Abstract

Financial inclusion which can be explained as access to formal financial services such as credit, savings and insurance opportunities is still very vague in developing countries such as Nigeria where there is high level of poverty. The country has a large number of ‘unbanked’ people whose business activities are not captured in the country’s economic reports. These ‘unbanked’ populaces are illiterates who are either unemployed or under-employed and lack access to financial services and information and are totally excluded in the financial ecosystem and market. Hence, this paper examines the role of financial inclusion in the reduction of poverty in Nigeria.
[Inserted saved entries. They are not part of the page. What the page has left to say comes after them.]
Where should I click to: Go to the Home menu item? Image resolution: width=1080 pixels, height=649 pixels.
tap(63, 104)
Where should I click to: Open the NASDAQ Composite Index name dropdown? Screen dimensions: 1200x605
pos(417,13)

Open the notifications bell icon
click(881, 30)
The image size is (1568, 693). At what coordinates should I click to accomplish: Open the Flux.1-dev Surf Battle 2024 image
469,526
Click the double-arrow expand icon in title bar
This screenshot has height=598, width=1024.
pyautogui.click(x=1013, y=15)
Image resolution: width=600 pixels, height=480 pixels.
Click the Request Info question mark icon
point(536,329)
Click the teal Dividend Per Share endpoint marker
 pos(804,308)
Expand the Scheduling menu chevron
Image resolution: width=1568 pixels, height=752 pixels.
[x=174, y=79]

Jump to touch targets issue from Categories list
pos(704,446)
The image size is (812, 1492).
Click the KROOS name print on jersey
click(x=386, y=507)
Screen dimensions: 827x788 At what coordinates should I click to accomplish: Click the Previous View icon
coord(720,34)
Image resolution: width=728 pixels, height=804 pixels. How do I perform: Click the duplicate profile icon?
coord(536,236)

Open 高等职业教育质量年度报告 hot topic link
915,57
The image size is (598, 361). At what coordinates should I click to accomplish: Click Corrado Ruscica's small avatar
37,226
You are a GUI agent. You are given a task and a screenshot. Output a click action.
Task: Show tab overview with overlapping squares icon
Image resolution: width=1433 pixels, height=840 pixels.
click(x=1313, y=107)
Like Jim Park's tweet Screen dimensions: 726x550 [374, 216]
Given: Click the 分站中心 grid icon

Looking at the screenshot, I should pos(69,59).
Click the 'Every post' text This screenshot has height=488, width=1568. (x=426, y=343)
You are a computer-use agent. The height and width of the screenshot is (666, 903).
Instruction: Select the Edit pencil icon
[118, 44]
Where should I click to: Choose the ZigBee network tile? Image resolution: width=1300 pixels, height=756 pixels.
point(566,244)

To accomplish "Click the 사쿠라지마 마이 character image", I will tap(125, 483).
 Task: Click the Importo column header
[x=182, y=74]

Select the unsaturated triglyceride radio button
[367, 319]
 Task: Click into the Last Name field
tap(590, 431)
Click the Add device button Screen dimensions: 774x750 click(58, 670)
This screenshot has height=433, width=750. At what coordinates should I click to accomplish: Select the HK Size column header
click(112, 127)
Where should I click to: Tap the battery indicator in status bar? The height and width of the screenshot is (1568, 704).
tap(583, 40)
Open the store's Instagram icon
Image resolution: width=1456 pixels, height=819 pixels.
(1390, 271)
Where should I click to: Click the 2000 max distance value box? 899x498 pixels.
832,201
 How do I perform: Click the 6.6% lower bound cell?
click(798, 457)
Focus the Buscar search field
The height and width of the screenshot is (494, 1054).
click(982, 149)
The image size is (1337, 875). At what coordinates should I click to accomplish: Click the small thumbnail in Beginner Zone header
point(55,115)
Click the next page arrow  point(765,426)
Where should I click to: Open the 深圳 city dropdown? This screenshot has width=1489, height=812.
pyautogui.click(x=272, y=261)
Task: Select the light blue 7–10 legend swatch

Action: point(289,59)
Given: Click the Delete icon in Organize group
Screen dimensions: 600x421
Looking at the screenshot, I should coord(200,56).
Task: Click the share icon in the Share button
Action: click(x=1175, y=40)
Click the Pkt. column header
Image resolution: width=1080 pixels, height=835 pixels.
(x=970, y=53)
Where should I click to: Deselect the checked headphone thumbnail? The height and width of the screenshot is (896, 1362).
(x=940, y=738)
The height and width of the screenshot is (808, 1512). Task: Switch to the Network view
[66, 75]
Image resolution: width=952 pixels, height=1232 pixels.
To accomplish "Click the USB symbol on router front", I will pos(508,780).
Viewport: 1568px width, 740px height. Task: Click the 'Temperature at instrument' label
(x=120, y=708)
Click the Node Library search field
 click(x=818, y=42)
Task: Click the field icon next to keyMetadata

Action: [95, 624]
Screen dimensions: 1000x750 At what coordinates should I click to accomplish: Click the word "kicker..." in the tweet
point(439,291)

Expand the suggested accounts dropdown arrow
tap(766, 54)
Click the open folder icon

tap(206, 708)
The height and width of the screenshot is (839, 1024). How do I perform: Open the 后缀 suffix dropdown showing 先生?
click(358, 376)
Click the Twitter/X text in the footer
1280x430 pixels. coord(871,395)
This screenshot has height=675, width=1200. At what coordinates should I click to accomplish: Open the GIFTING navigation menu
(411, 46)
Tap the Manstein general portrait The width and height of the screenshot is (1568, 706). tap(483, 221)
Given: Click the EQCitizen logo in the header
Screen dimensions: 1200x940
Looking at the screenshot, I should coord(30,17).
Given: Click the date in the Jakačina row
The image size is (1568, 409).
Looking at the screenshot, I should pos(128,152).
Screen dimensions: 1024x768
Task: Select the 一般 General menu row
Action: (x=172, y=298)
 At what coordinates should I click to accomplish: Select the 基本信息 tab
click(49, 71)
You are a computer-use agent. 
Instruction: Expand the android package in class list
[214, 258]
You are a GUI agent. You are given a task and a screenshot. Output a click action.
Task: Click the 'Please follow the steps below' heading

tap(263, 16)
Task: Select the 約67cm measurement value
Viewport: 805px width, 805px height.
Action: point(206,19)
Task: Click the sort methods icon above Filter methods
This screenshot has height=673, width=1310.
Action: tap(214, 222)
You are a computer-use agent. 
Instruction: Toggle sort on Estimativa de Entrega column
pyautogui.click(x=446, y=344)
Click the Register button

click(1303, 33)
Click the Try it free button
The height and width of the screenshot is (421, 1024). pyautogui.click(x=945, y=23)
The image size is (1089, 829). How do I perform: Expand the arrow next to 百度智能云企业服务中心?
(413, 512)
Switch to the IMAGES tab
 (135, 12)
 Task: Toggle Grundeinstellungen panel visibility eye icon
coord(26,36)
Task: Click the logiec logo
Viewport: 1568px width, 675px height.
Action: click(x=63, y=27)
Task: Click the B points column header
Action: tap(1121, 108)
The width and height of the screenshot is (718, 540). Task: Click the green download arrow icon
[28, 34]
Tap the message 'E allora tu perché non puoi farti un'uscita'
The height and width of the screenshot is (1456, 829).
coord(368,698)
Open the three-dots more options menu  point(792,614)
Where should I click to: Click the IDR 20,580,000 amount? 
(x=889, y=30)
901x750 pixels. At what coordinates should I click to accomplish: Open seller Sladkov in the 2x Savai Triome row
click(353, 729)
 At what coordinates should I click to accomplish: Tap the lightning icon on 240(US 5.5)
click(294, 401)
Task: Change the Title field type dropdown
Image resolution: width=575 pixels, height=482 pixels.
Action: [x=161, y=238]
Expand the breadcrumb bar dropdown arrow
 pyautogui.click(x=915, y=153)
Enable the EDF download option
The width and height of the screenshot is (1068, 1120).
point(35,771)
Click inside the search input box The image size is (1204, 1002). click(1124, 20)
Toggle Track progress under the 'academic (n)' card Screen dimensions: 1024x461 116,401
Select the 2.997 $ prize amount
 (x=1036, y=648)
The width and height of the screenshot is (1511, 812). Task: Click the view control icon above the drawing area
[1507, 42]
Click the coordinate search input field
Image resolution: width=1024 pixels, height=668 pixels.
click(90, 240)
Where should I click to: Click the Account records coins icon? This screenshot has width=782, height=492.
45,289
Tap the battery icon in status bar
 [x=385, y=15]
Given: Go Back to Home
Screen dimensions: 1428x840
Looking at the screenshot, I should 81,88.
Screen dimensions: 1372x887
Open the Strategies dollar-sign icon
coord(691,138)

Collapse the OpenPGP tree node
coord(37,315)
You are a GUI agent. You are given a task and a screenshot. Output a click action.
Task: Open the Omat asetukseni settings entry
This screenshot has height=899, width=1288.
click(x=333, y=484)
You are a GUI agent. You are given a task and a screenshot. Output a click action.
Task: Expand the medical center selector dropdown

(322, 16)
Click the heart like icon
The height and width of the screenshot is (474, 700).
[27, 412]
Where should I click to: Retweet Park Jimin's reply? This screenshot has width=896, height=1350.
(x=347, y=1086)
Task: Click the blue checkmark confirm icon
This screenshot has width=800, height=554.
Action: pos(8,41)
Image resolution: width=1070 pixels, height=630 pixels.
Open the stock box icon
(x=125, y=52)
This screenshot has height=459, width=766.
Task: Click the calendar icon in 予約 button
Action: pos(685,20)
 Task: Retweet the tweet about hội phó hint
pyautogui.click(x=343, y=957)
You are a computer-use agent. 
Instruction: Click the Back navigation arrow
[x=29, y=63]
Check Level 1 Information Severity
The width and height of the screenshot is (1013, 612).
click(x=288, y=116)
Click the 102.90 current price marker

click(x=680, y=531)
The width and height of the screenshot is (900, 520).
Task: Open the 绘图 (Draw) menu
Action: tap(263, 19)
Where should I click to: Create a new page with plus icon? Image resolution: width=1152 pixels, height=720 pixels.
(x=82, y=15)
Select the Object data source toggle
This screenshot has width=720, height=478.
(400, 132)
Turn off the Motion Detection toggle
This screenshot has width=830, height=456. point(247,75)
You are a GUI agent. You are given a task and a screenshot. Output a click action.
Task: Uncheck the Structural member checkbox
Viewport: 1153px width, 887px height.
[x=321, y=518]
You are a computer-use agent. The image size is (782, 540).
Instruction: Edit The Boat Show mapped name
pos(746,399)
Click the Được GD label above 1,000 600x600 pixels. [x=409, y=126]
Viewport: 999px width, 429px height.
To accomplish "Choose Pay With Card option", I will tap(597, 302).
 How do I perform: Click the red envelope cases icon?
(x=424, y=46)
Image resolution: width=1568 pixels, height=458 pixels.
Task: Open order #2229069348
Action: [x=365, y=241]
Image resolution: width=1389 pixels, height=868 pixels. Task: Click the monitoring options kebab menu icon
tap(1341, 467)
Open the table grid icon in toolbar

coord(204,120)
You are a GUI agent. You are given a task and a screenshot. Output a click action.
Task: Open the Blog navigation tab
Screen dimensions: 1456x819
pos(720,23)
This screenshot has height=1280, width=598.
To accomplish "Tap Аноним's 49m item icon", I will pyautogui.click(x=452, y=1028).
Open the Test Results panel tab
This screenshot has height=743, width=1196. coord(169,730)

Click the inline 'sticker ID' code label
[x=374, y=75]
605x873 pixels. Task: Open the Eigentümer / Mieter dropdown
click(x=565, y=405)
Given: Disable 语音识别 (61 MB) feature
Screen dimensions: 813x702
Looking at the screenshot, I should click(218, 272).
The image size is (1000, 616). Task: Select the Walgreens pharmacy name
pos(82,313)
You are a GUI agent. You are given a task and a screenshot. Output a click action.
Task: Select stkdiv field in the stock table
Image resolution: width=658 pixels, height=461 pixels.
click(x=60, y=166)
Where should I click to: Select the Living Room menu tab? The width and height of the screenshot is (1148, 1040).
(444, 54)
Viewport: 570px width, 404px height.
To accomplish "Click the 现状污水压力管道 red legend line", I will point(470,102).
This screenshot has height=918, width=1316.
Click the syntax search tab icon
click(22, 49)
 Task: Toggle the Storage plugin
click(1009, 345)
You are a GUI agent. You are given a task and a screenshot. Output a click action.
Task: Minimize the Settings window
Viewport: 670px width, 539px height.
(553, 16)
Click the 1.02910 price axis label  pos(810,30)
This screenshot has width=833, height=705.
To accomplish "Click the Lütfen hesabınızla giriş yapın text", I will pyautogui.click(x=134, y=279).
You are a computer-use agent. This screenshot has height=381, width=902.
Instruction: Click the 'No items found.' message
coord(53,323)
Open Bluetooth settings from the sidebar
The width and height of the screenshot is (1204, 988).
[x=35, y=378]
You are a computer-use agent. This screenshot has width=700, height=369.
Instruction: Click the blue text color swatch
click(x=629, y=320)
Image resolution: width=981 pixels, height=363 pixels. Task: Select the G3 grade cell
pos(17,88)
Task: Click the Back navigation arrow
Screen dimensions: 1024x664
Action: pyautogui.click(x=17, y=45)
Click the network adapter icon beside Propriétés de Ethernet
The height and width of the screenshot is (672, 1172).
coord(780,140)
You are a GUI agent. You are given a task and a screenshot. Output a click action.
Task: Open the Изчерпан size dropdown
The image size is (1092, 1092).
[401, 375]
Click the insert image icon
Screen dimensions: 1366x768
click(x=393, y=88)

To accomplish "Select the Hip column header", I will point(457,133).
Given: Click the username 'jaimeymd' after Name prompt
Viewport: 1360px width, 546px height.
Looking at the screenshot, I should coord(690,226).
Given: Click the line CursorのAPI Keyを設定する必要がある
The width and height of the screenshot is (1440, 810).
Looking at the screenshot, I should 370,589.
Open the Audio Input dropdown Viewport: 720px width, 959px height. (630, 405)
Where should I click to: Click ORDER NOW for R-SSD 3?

It examines the roles of government and financial institutions and the use of various mobile initiatives such as mobile banking, mobile money, agent banking etc. as financial inclusion tools to stimulate poverty reduction. Time series analysis on data obtained from secondary sources between the periods of 1992 and 2016 was adopted and the paper covered financial inclusion as it relates to unbanked people in Nigeria. The paper found out that majority of the ‘unbanked’ in Nigeria are low income people who do not have access to financial services and information on financial inclusion. While few are timid on the need to use a bank, many them are willing to use banking services and believe the availability of these services will help improve their economic condition. The paper therefore recommends that the banks should be encouraged to continue to take advantage of all the financial inclusion policies of the government in mobilizing funds from the informal sector into the banking system. This can be best done by increasing the number of customers within the financial system as a tool for encouraging financial inclusion and stimulating the economy and thereby reducing poverty in the country.